Post‑quake relaxation is modeled as axisymmetric, node‑free torsional vibrations of the highly conducting crustal plasma (nuclei embedded in a relativistic electron Fermi gas) about the magnetic axis that is frozen in the immobile core. Two distinct excitation scenarios are examined. In the first, the restoring forces are a combination of Lorentz magnetic stresses and Hookean elastic stresses; in the second, only the Lorentz force acts, assuming the magnetic cohesion is so strong that elastic forces are negligible.

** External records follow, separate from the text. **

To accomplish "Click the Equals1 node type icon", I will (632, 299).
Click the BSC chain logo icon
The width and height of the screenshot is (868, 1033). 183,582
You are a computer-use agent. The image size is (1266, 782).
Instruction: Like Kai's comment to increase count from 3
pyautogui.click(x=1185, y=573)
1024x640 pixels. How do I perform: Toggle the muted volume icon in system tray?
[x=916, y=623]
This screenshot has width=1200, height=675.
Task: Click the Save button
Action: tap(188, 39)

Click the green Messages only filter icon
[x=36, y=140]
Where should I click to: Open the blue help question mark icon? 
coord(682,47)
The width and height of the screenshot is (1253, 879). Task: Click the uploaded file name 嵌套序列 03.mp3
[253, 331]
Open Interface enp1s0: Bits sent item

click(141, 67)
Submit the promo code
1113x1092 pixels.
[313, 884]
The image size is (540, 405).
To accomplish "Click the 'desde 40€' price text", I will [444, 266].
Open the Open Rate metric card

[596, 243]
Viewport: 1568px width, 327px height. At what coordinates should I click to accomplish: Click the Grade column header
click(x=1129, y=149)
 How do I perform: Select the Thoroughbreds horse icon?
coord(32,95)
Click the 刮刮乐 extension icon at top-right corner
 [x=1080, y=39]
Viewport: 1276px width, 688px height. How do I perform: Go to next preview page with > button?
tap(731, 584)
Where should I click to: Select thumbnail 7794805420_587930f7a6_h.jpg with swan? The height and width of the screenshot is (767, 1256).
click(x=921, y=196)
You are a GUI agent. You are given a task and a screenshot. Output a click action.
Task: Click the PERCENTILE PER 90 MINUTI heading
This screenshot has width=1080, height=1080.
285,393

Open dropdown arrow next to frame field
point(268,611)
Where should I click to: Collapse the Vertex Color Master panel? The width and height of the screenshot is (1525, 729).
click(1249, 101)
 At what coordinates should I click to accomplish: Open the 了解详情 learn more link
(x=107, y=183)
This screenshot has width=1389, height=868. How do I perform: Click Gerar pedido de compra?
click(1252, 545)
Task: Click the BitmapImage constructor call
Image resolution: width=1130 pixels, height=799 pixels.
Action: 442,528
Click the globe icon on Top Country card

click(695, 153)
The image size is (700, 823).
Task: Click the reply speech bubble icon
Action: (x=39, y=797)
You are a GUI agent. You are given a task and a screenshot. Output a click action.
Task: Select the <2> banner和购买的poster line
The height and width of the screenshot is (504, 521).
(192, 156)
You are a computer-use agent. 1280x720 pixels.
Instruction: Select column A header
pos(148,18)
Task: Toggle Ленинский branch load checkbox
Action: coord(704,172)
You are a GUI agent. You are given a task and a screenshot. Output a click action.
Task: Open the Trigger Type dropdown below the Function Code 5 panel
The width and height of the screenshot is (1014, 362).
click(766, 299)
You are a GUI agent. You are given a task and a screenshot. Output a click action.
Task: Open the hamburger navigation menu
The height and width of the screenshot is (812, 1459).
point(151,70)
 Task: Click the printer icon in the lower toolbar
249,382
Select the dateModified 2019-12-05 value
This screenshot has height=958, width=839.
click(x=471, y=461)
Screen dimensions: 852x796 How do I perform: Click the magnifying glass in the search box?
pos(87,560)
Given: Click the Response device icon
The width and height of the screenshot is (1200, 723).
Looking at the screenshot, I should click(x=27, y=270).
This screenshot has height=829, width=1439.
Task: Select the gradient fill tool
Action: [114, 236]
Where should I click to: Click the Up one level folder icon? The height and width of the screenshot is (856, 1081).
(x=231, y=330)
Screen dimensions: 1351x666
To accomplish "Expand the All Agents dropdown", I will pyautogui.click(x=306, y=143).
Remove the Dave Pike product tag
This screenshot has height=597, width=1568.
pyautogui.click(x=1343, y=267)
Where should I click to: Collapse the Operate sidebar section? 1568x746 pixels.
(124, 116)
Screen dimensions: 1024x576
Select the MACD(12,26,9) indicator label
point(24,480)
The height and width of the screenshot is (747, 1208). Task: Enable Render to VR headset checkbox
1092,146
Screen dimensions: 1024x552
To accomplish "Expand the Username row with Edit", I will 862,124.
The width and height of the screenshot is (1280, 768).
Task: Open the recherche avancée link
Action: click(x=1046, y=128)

Using the energy variational method of magneto‑solid‑mechanics, the authors construct the Lagrangian for the torsional mode, incorporating kinetic energy, elastic potential energy, magnetic potential energy, and dissipative terms due to electromagnetic radiation and viscous friction. By applying the variational principle, they derive analytic expressions for the eigenfrequency and damping time. For the combined Lorentz‑elastic case the frequency is essentially the square‑root of the sum of the elastic shear term (μ/ρ) and the Alfvén term (B²/4πρ); for the pure Lorentz case it reduces to the Alfvén frequency alone. The damping time τ is expressed as the inverse sum of electromagnetic and viscous contributions, with the former dominating in the highly conductive crust.
The derived spectral formulas are then confronted with the quasi‑periodic oscillations (QPOs) observed in the X‑ray tails of giant flares from SGR 1806‑20 and SGR 1900+14. The model predicts a series of torsional overtones (different angular degrees ℓ) whose frequencies fall in the 30–150 Hz range, matching the prominent QPOs reported in those sources. Higher‑order overtones correspond to the higher‑frequency QPOs, while the calculated damping times (tens to hundreds of seconds) are consistent with the observed lifetimes of the oscillations.
The study thus argues that the permanent‑magnetization of the neutron‑star core, together with the magnetic coupling to the crust, provides a natural mechanism for generating the observed QPOs. It highlights the importance of magnetic cohesion in neutron‑star seismology and suggests that future models should incorporate rotation, magnetic field inhomogeneities, and possible superconducting or superfluid phases at the core‑crust interface to refine the frequency predictions and damping estimates.